Top of Provided records

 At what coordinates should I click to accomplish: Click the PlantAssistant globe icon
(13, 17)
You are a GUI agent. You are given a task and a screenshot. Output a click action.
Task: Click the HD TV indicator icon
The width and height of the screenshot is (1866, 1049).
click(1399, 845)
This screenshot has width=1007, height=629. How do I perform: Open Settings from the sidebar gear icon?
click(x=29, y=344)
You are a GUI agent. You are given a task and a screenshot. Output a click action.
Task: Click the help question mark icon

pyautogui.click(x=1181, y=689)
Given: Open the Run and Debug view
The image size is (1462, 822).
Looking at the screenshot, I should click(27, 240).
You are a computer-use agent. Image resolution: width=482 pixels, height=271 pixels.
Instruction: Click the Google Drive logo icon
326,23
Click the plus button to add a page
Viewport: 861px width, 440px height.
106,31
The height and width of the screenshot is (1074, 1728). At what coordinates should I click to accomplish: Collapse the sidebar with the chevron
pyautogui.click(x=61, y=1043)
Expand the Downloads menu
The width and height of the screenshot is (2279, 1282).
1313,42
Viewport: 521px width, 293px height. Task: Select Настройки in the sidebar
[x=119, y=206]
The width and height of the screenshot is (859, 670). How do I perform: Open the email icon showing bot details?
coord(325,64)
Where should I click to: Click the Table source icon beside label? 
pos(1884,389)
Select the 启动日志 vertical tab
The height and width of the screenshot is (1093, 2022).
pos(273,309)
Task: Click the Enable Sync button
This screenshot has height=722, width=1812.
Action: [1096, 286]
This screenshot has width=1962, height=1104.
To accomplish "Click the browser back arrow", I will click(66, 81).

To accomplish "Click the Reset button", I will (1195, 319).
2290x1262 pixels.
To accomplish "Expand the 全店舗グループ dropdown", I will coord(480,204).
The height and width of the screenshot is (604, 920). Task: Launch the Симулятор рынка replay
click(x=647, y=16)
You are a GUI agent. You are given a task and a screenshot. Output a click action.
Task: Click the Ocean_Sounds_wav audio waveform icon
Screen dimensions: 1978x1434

Bottom of Provided records

Exercise aim: Search the records for the string "pixels", and copy every line that holds it.

Response area:
You are a computer-use agent. Image resolution: width=482 pixels, height=271 pixels.
2290x1262 pixels.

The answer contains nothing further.